The Bronx (Library) is Back
-- Library Journal, 1/19/2006
With a 50-year veteran doo-wop group serenading visitors and a host of dignitaries, the New York Public Library (NYPL) on January 17 celebrated the opening of the grand new Bronx Library Center, a $50 million, 78,000-square foot building that will serve as the largest public library in the still-emerging borough. The modernistic library, with its swooping roof, sits on land formerly occupied by a parking lot, and represents a jump-start for a working class area near Fordham Road that includes a tattoo parlor and psychic reader as the library's neighbors. The library features a Latino and Puerto Rican Cultural Center, a recognition of the diverse borough's currently prominent ethnic groups; 127 internet-accessible computers for public use; an outdoor reading terrace; areas designated for children and teens; a technology training center; a 150-seat auditorium; and a 54' by 17' glass tile art installation depicting the DNA sequence of a young person, by Iñigo Manglano-Ovalle.

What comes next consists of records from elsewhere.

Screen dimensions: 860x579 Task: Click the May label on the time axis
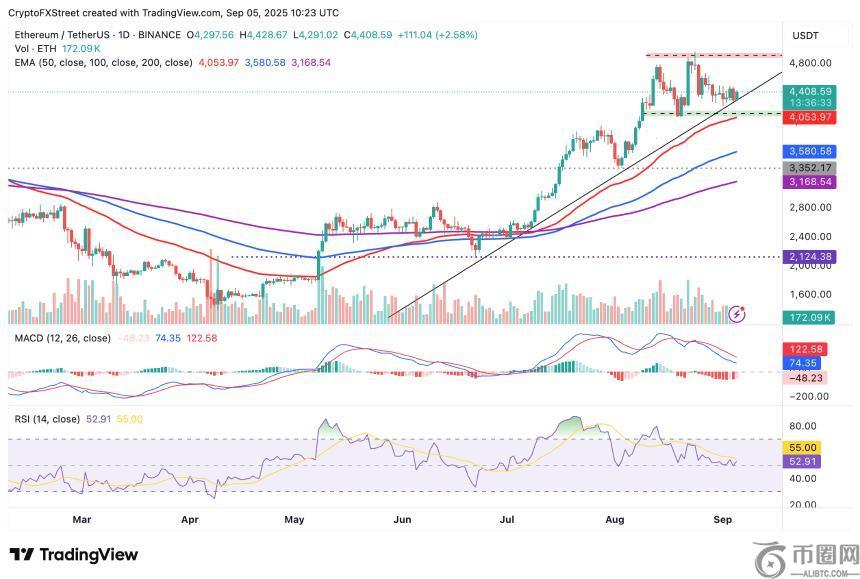tap(294, 520)
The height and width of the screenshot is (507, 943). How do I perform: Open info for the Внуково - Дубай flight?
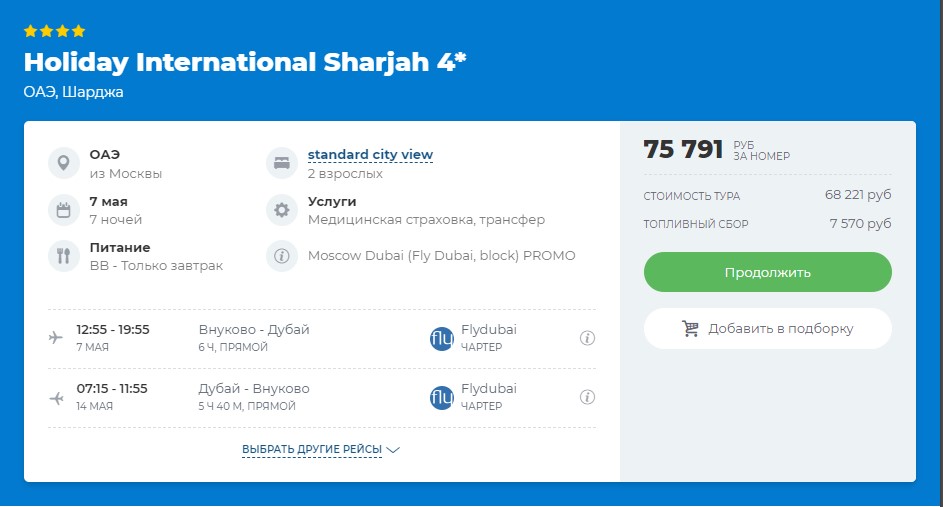pyautogui.click(x=587, y=338)
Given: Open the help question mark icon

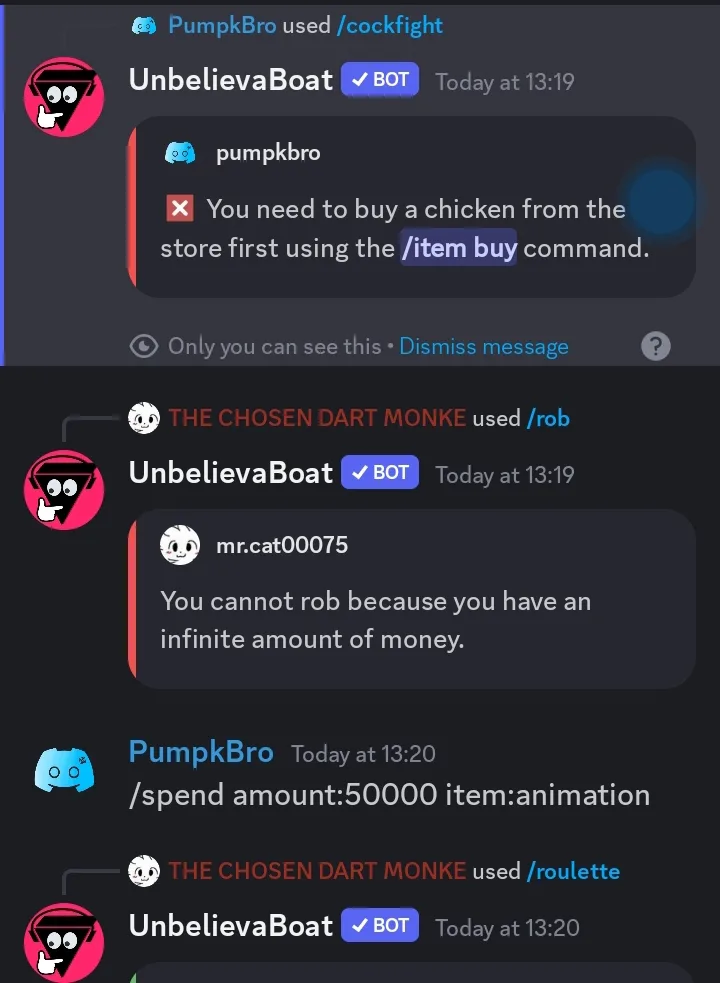Looking at the screenshot, I should tap(656, 346).
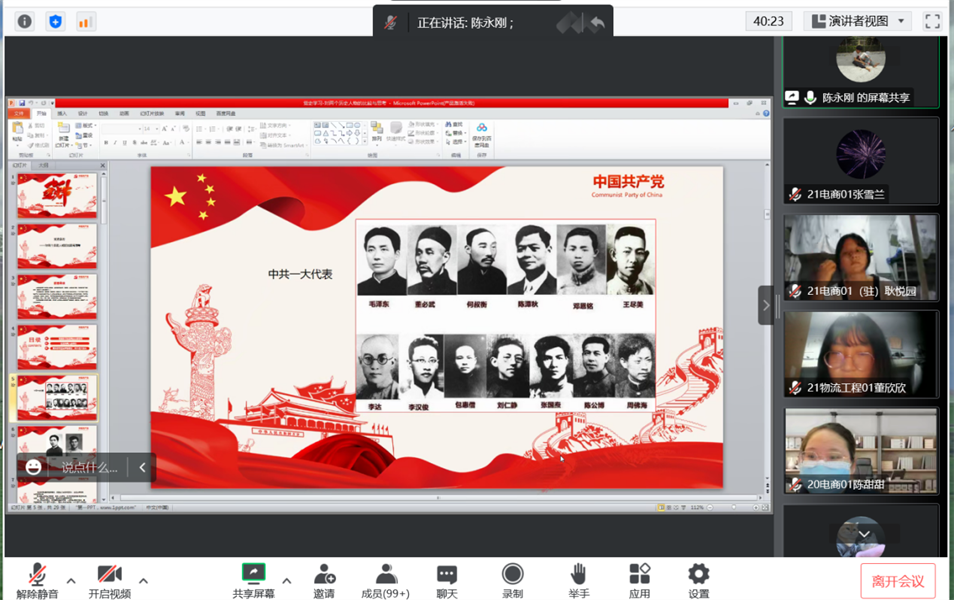Unmute the microphone with 解除静音

[37, 579]
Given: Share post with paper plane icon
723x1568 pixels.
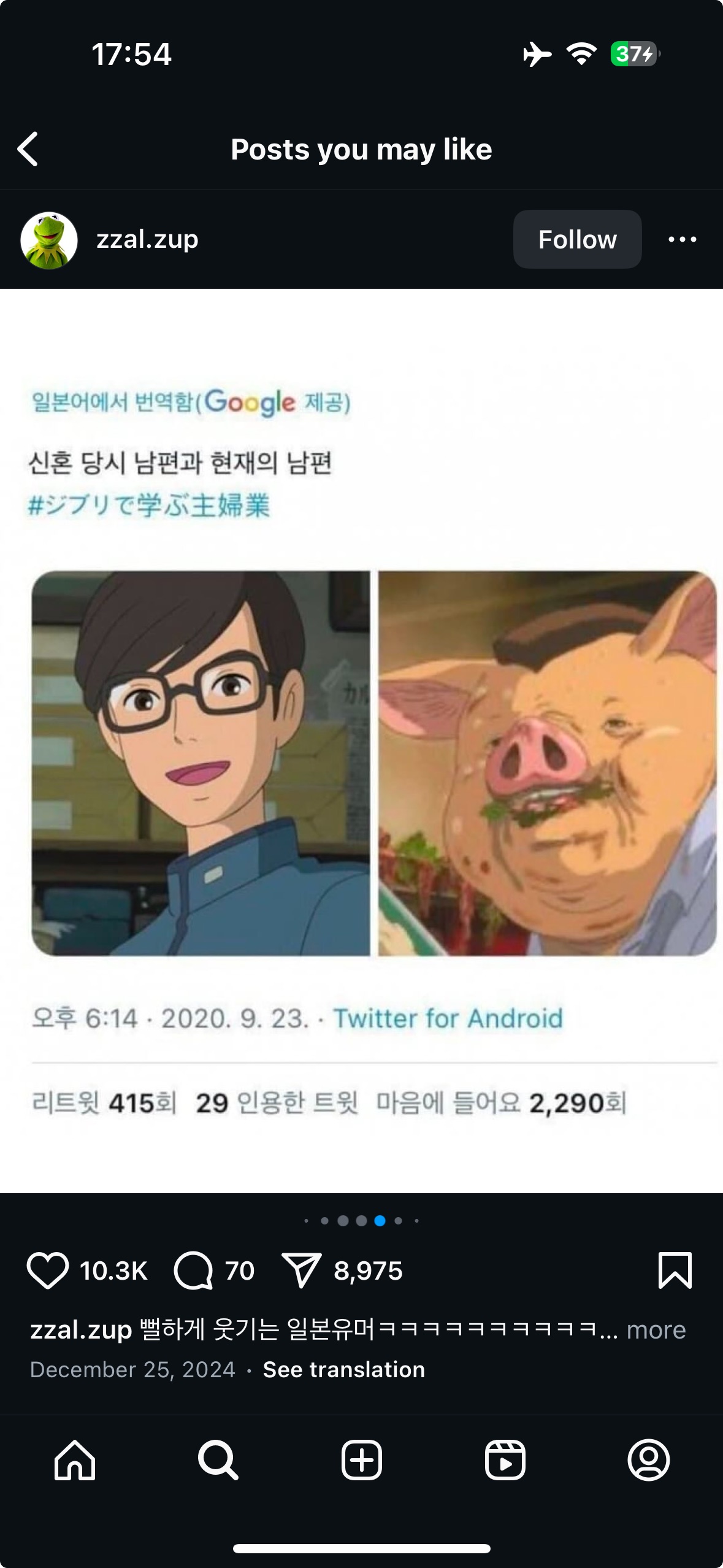Looking at the screenshot, I should [x=301, y=1270].
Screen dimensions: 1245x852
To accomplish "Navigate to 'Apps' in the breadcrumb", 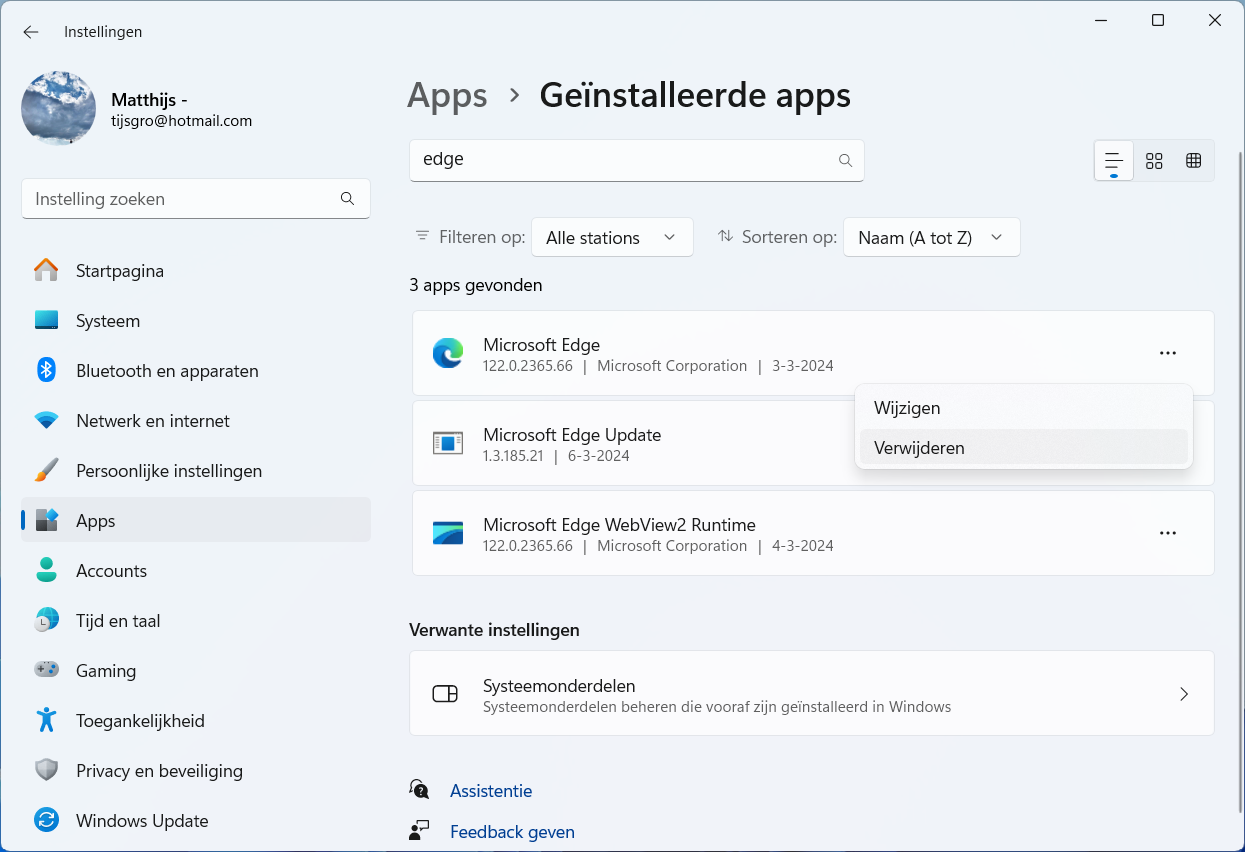I will pos(447,95).
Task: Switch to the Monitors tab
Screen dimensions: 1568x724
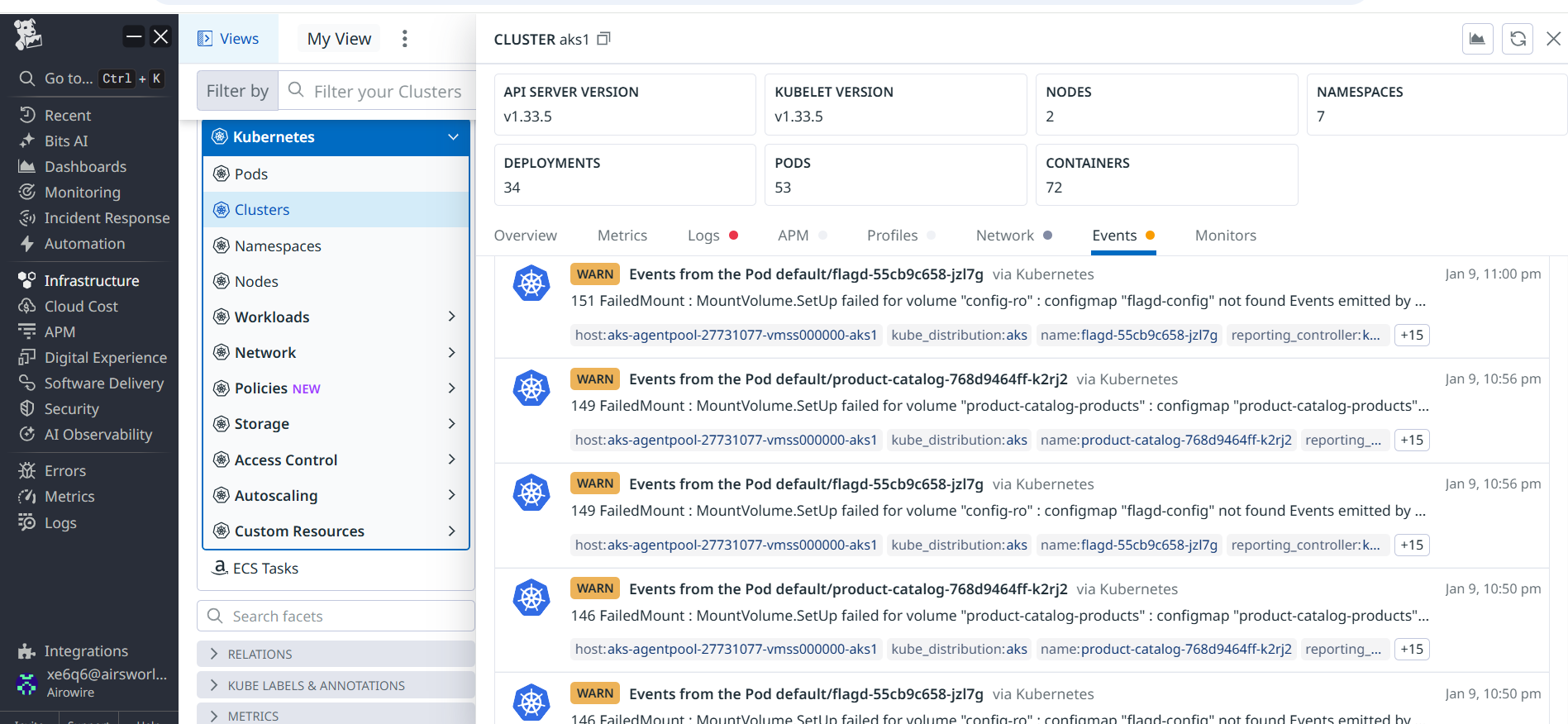Action: [1225, 236]
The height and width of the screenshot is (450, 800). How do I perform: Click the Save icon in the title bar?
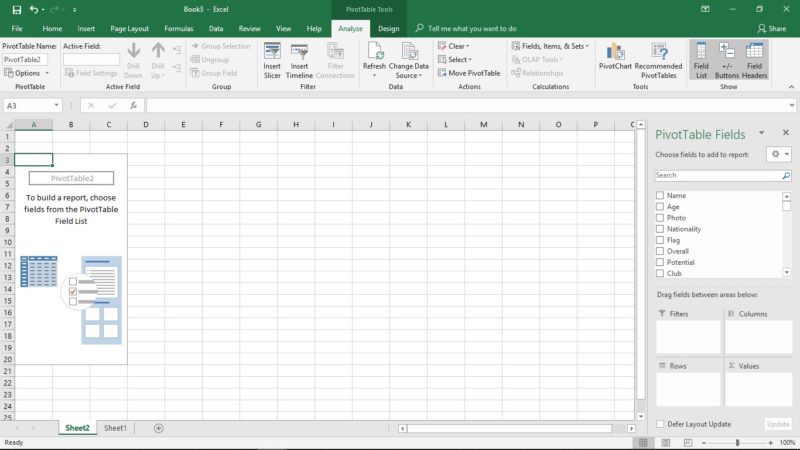tap(12, 9)
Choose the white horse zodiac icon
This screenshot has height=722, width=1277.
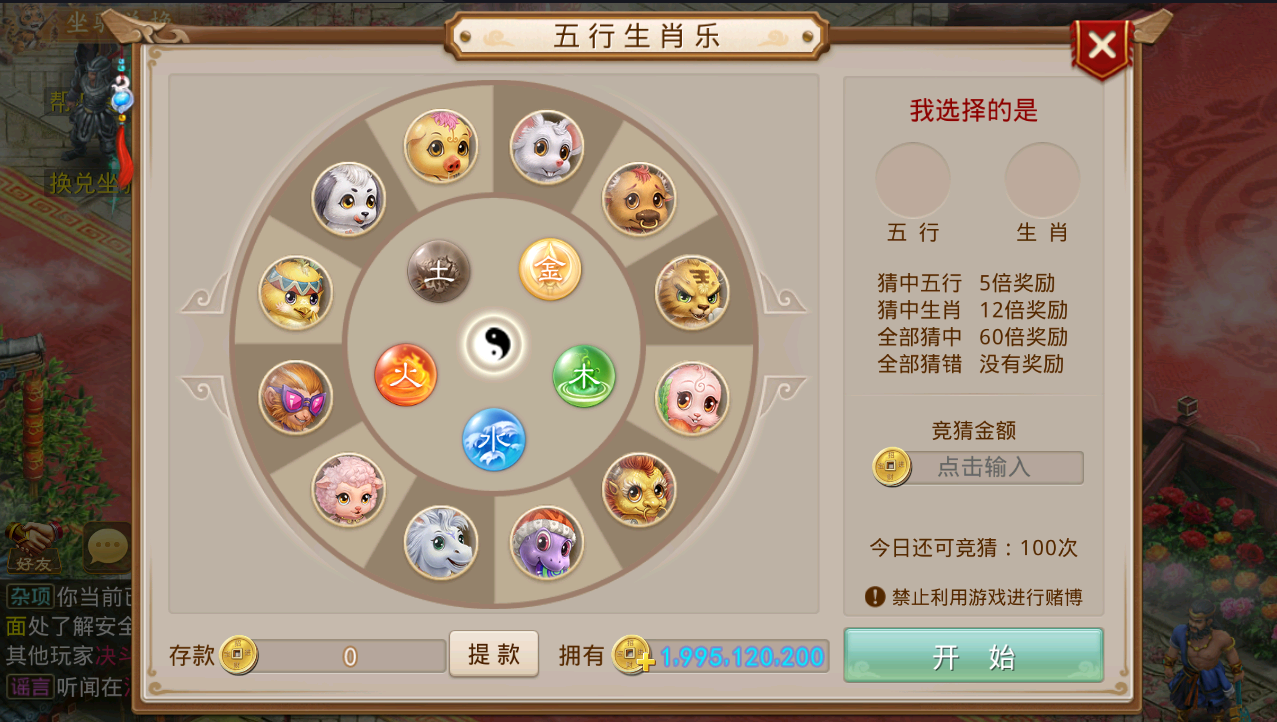441,542
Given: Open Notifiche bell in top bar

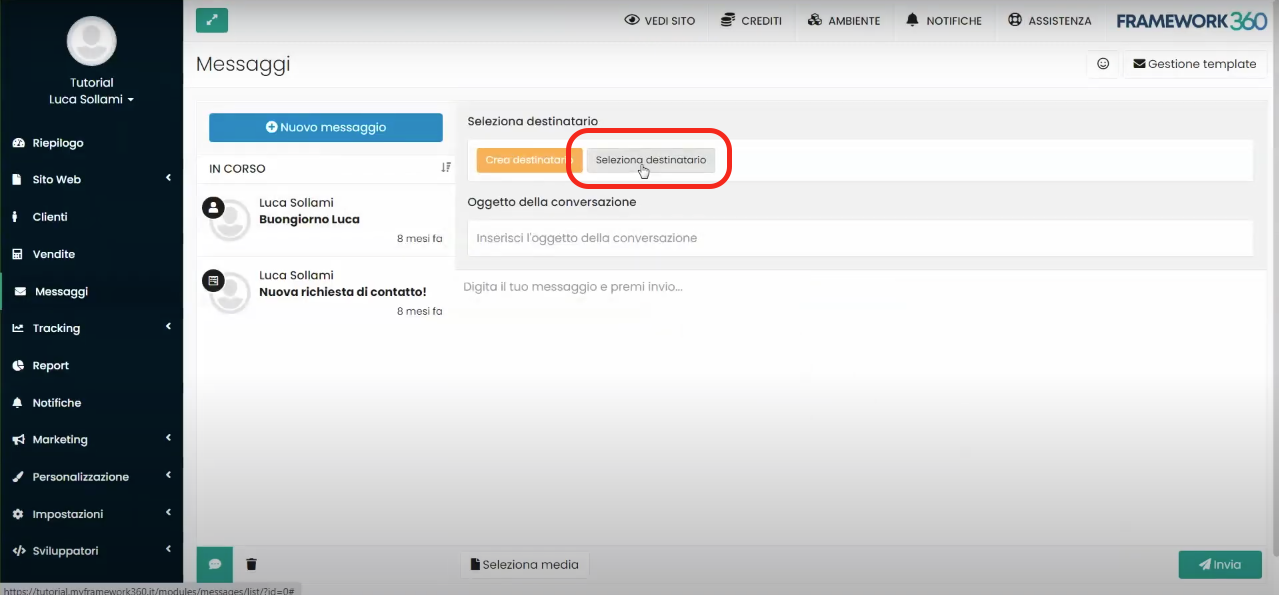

As public officials, visitors, and library officials (including Bronx-born Susan Kent, director of NYPL's Branch Libraries) packed the 150-seat auditorium for the dedication, residents were already taking advantage of comfortable seating upstairs, and teachers were trooping in with junior library aficionados. The building is three times the size of the predecessor building, just a block away, built in 1923.